Je veux également souligner le rappel, par la convention, des droits fondamentaux des travailleurs dont doivent bénéficier, comme tous les autres, les salariés des agences d’emploi privées. En voici quelques exemples, non exhaustifs : le droit à la liberté syndicale et à la négociation collective, posé à l’article 4, les garanties en matière de salaires minimaux et de conditions de travail, ou encore l’accès à la formation, visé à l’article 11.
La convention affirme aussi le principe de gratuité du service public de l’emploi, à l’article 7, ainsi que la promotion de l’égalité des chances et de traitement dans l’accès à l’emploi et la protection des données personnelles des personnes ayant recours aux agences d’emploi privées.
Ce socle de droits et de pratiques est aussi le nôtre. La France est attachée au rôle de la puissance publique comme acteur et régulateur du service public de placement des demandeurs d’emploi, ainsi qu’aux grands principes qui structurent ce service public, comme la gratuité.
Ce n’est donc pas un hasard si la France est souvent perçue comme un pays jouant un rôle moteur, au sein du Bureau international du travail, le BIT, pour la protection des droits des travailleurs.

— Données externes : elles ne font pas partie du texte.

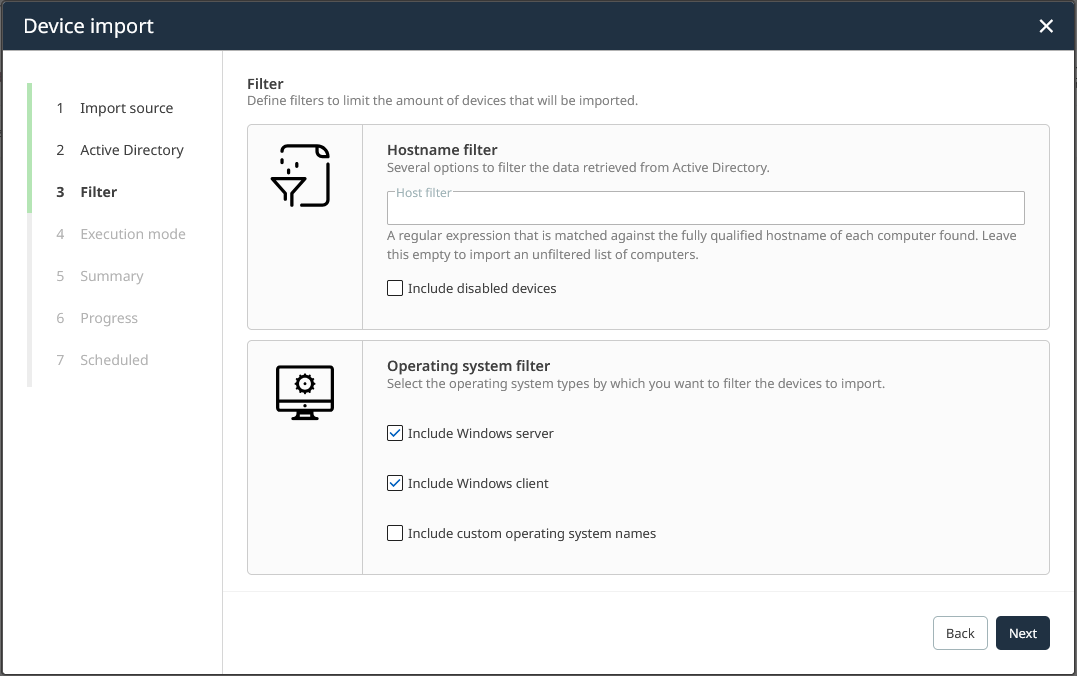The height and width of the screenshot is (676, 1077).
Task: Go to step 1 Import source
Action: click(x=126, y=108)
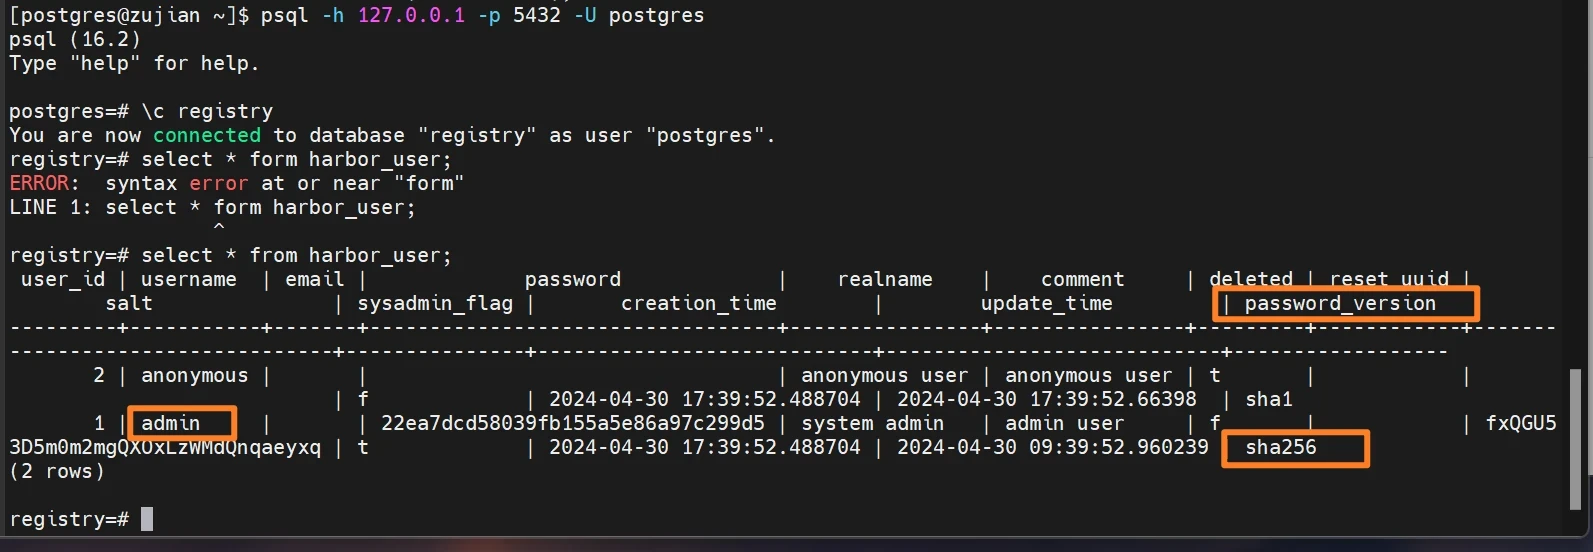
Task: Click the green word 'connected'
Action: (x=206, y=135)
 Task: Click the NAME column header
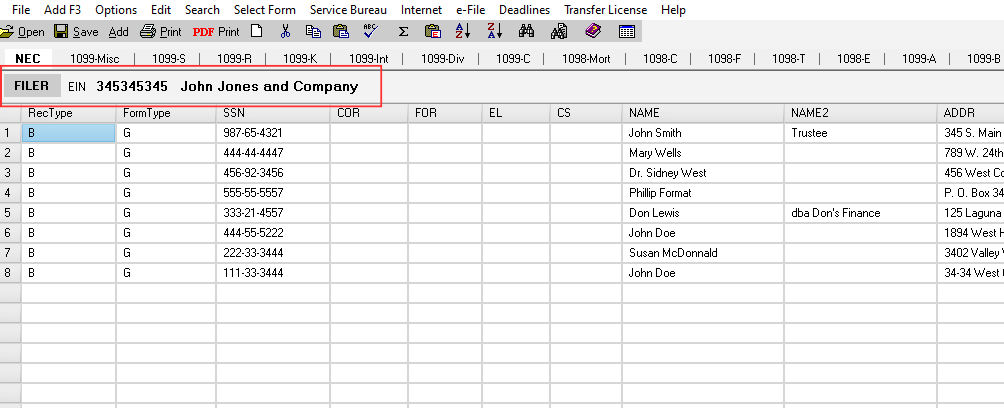644,113
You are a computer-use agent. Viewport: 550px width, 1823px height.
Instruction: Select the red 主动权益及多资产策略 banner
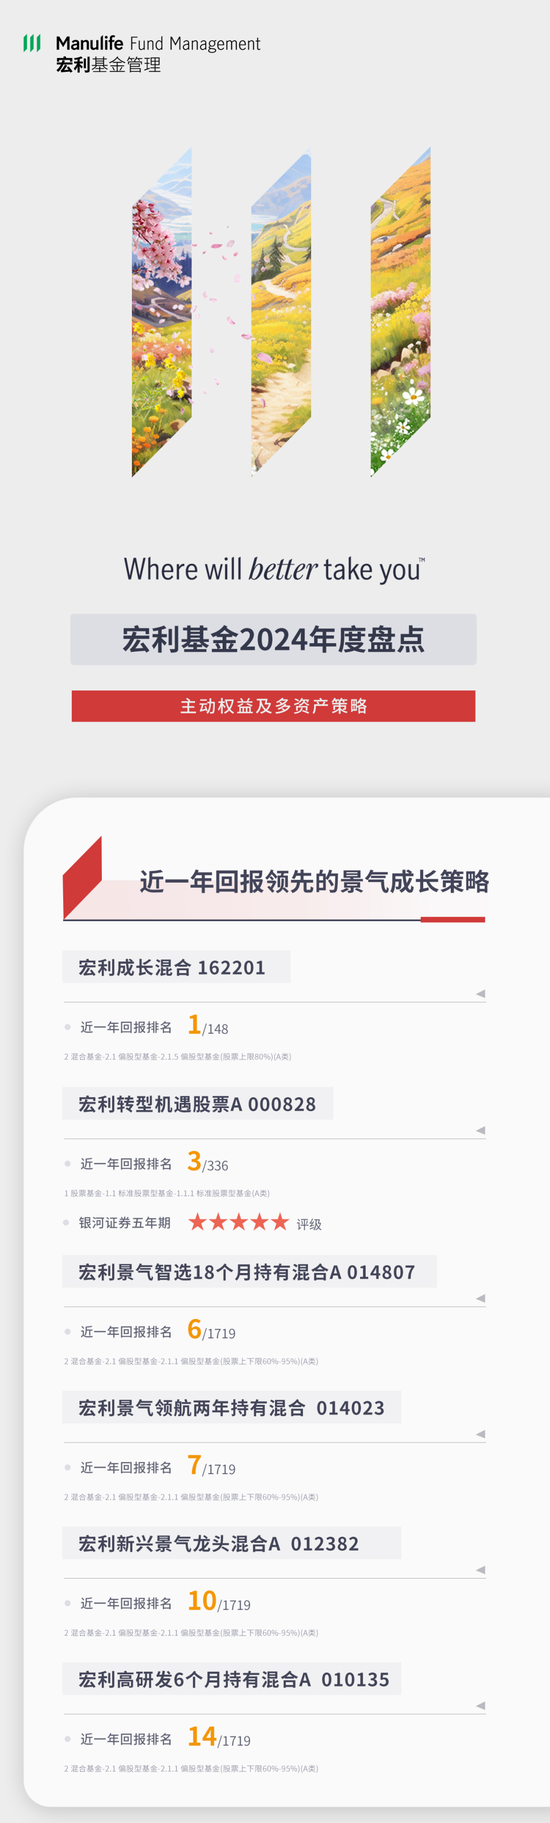[273, 706]
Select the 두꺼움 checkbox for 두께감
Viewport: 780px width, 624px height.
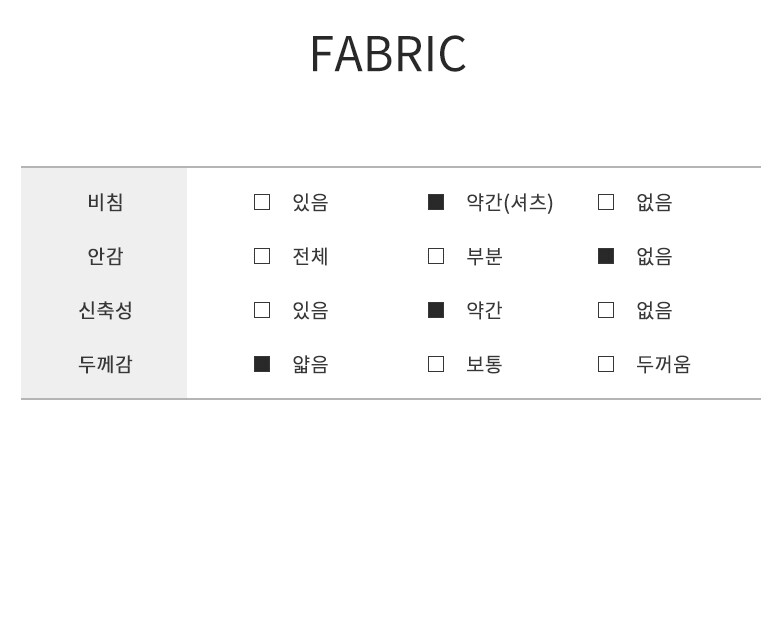tap(606, 364)
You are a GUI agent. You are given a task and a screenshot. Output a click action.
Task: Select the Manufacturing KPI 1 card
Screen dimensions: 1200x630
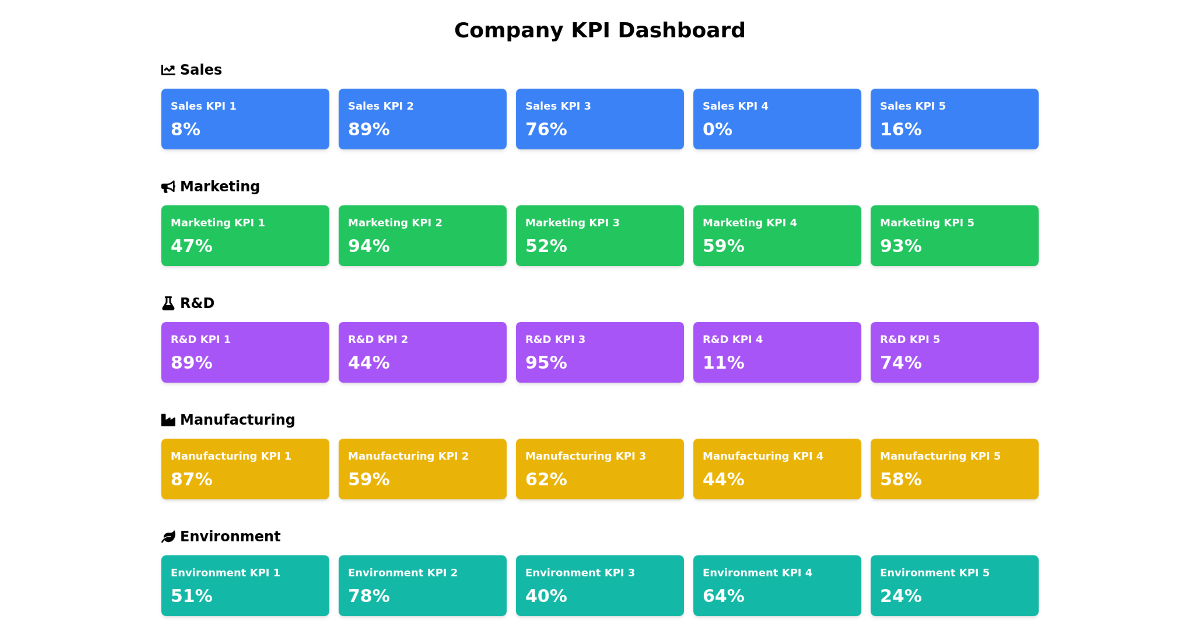click(x=245, y=469)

La convention de l’OIT ne prend pas position pour ou contre le recours aux agences d’emploi privées : elle prend acte de leur existence dans un nombre croissant de pays, et fixe un cadre protecteur pour l’exercice de leur activité. À ce titre, le BIT joue pleinement son rôle de régulation des formes et des pratiques d’emploi, pour répondre au mieux à la réalité des pays qui sont ses parties prenantes.
Pour la France, ratifier la convention n° 181 de l’OIT ne modifiera pas le droit interne, l’intervention des opérateurs privés de placement dans le champ de l’intermédiation étant déjà encadrée par des règles nationales et communautaires, et la protection des travailleurs étant déjà garantie à un niveau élevé.
En revanche, ratifier cette convention permettra de mettre en cohérence nos pratiques et nos engagements internationaux, et de réaffirmer notre attachement aux principes de protection que prévoit l’OIT.
Monsieur le président, mesdames, messieurs les sénateurs, le 20 janvier dernier se tenait la dernière édition des entretiens entre la France et le BIT, qui ont concrétisé une nouvelle fois une communauté de valeurs et d’action, dans le champ normatif comme dans celui de la recherche. Cette organisation internationale est originale par son histoire et sa composition. Elle est la seule où se retrouvent dans un format tripartite les représentants des États, des employeurs et des travailleurs.
Cette originalité lui confère aussi un regard particulier sur la question des relations de travail et d’emploi. Dans le cas qui nous occupe aujourd’hui, le cadre que pose la convention n° 181 pour les pratiques des agences d’emploi privées constitue une nouvelle illustration concrète des principes que nous devons continuer de promouvoir dans tous les domaines de l’emploi. C’est la raison pour laquelle je vous demande de bien vouloir adopter le projet de loi autorisant la ratification de cette convention.